Oct. 1st, 2021

chez_jae: (Books)
Duplicity Dogged the Dachshund (A Dixie Hemingway Mystery, #2)Duplicity Dogged the Dachshund by Blaize Clement

My rating: 5 of 5 stars



Last night, I finished reading Duplicity Dogged the Dachshund, by Blaize Clement. It's the second book in the "Dixie Hemingway" cozy mystery series. Story is told in first person point of view by former-deputy-turned-pet sitter, Dixie.

While Dixie is walking Mame, an elderly dachshund in her care, the dog gets loose and begins digging in a pile of mulch. Mame unearths a body, leading Dixie to call the police. She is stunned to realize she recognizes the victim, Conrad Ferrelli--a man whose Doberman Dixie has taken care of before--and that she waved at Conrad's car shortly before Mame found his body. Now a killer believes that Dixie saw him and can identify him, even though Dixie simply assumed it was Conrad. She intends to stay out of it and let the police investigate, but when there's an attempt on her life, Dixie is no longer content to stay on the sidelines. Someone is out to get her, and Dixie isn't going to be a sitting duck.

Excellent story! Dixie is such a flawed character--hurting and vulnerable, yet still tough as nails. She doesn't have much to laugh about in life, but her wry sense of humor comes through in the narration. Other characters were fully realized, including some rather smarmy and disgusting villains, any of whom could be the killer and all of whom deserved the same fate. Even the pets' characters are portrayed well, from the brooding Mame to the sober and grieving Reggie. The plot was smooth as butter, taking Dixie from her rounds as a pet sitter to her spontaneous visits to people whom she hoped could shed light on Conrad's life and death. I adored her interactions with her brother, Michael, and his partner, Paco.

Favorite lines:
♦ She growled. It was her finger and she wasn't giving it up.
♦ "You're a very good girl, and everything's okay." That's what we all want to hear, that we're good and that everything's okay.
♦ If I ran the world--and God knows I could do a better job of it than the yahoos doing it now--any leader who sent troops off to fight would have to march at the head of the ranks. That would bring about world peace in about four weeks.

ExpandMore under the cut )

I can't say it was a delightful story, as it was fraught with murder and danger and people who are too awful to live. However, it was compelling and it captured my interest. Five stars.
chez_jae: (Books)
Snow Way Out (Snow Globe Shop Mystery, #1)Snow Way Out by Christine Husom

My rating: 3 of 5 stars



At lunch today, I finished the book I'd taken to the office. It was Snow Way Out, which is the first book in the "Snow Globe Shop" mystery series by Christine Husom. Main character is Camryn "Cami" Brooks, who has taken over her parents' curio shop that sells snow globes.
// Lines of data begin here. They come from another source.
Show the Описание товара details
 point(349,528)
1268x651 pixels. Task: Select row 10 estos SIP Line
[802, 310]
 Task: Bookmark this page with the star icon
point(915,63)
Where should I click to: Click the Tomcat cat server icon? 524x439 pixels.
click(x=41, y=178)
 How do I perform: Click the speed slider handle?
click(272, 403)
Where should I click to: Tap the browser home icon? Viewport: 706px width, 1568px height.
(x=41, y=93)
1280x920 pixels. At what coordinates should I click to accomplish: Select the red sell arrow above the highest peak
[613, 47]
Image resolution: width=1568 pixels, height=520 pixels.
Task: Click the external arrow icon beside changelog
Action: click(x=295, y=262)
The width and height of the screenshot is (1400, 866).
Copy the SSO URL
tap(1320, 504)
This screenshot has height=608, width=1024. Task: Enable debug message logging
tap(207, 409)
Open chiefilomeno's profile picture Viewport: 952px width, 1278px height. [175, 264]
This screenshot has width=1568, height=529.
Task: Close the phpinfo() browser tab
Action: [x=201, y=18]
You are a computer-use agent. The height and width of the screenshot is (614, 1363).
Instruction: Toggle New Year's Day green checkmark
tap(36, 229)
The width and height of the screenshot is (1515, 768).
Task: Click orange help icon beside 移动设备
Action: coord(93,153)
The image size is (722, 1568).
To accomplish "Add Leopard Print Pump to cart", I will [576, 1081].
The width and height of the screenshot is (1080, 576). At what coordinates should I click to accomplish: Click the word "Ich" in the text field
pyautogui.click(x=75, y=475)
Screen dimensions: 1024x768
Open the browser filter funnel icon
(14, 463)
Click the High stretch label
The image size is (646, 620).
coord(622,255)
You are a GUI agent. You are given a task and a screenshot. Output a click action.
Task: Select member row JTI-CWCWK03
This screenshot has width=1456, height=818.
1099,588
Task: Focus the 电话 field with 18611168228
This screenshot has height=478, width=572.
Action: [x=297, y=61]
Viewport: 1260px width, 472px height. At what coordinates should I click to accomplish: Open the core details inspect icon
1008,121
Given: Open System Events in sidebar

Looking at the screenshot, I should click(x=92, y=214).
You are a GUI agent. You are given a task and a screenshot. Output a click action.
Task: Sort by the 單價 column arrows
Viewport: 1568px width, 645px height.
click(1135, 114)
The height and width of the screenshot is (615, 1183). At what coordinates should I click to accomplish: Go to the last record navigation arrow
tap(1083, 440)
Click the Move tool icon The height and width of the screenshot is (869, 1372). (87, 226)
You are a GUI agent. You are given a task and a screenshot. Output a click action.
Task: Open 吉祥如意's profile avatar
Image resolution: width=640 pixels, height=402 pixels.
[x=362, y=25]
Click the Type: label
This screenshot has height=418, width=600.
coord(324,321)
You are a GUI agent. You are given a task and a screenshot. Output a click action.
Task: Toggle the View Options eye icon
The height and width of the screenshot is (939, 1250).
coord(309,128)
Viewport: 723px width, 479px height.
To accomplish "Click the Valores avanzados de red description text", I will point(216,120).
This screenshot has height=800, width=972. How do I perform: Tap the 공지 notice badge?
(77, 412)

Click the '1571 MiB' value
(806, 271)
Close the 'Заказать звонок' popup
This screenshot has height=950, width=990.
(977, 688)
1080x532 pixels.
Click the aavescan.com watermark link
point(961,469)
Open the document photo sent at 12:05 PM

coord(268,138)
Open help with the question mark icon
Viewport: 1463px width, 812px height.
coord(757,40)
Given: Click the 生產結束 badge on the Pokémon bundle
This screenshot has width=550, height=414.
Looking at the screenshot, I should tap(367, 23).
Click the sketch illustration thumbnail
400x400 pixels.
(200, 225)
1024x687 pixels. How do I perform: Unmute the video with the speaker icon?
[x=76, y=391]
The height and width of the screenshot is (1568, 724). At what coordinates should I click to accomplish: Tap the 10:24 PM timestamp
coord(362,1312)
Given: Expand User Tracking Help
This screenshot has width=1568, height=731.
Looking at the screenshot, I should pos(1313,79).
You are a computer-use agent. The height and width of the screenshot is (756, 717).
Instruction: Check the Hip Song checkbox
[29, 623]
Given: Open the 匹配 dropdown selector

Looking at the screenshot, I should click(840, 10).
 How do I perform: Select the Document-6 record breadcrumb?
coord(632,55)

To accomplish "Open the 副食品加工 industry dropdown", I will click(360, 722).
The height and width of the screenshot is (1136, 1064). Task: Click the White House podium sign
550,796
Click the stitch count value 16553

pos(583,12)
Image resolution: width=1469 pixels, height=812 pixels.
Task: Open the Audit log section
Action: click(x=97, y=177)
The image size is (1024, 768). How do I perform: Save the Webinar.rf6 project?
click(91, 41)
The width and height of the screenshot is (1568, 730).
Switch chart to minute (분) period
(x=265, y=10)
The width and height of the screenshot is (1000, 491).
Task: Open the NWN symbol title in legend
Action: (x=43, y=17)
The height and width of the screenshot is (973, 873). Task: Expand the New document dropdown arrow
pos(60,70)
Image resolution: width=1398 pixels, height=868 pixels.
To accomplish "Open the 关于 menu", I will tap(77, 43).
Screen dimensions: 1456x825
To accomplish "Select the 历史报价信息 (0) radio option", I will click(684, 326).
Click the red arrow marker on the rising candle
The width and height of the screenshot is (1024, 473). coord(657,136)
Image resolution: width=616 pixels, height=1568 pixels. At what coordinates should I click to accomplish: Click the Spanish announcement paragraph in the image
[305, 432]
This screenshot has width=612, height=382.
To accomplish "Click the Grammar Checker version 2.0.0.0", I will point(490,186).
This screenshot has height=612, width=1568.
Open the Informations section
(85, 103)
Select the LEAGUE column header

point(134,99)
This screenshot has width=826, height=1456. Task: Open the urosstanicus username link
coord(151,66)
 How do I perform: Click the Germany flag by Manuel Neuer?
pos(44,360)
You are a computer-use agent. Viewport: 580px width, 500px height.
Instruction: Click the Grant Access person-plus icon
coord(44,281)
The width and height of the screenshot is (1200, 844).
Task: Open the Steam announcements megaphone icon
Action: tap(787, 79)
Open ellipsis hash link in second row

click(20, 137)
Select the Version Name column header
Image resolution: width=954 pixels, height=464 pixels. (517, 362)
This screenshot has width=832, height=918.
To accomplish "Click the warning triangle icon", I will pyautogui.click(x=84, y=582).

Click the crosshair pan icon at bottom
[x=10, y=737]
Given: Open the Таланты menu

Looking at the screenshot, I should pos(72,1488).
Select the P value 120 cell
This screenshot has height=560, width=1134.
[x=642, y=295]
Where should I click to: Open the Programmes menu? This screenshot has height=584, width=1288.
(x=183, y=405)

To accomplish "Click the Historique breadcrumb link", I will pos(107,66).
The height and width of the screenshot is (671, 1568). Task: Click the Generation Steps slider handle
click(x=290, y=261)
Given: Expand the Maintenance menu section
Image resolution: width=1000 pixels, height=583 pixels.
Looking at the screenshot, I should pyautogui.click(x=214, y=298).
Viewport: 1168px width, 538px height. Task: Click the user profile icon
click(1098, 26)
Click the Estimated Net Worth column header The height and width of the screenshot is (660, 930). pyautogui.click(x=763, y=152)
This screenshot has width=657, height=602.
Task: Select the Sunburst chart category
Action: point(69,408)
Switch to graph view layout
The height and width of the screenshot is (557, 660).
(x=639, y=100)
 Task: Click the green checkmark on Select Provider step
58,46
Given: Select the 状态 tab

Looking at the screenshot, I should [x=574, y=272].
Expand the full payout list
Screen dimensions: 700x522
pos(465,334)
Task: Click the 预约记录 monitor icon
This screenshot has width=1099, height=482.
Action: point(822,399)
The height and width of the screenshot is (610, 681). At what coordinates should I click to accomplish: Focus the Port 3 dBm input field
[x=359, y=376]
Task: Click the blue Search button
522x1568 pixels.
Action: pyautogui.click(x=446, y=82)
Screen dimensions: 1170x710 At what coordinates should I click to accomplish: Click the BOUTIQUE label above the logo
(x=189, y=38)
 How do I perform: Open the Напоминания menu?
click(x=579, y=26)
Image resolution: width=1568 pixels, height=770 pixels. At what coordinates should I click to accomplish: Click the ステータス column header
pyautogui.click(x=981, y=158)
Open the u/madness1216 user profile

Cami and her friend, Pinky, own and operate a curio shop and a coffee shop that are connected by an open, arched doorway. The two of them decide to host a class one evening to teach participants how to make snow globes. Afterward, Cami finds a snow globe in her shop she swears she's never seen before. It depicts a man sleeping on a park bench. While walking home that evening, she comes across an eerily similar scene in the park, only the man on the bench is dead. She admits to Assistant Chief Clinton Lonsbury that she'd seen a globe like that in her shop. Now Cami finds herself under suspicion, along with both of her BFFs--Pinky and Erin. Pinky, because she's missing a knife from her shop, and Erin, because she has a bad history with the murder victim. Cami begins trying to piece clues together on her own, in hopes of finding the real killer before someone else ends up dead.

The story was entertaining but rather ordinary. Characters were likable enough, and the plot moved along in a sensible fashion, but nothing about it really gripped me. I liked the unusual setting of a curio shop, but the fact that the romantic interest ended up being a police officer was a yawner. Overdone! I also didn't like that Clint asked Cami to go with him when he drove to another town to question the parents of a suspect who'd gone missing. Once again, no cop is going to invite a civilian on an investigation. Ever. The author threw some clever twists in to keep things mildly interesting.

Favorite line: I asked myself for the one-thousandth time how I had ever gotten into such a pickle...

Three or four stars? Let's put it to the
ExpandTrope Test )

Wow, that's about as even as you can get. Hmm...I'm going to give this an average score of three.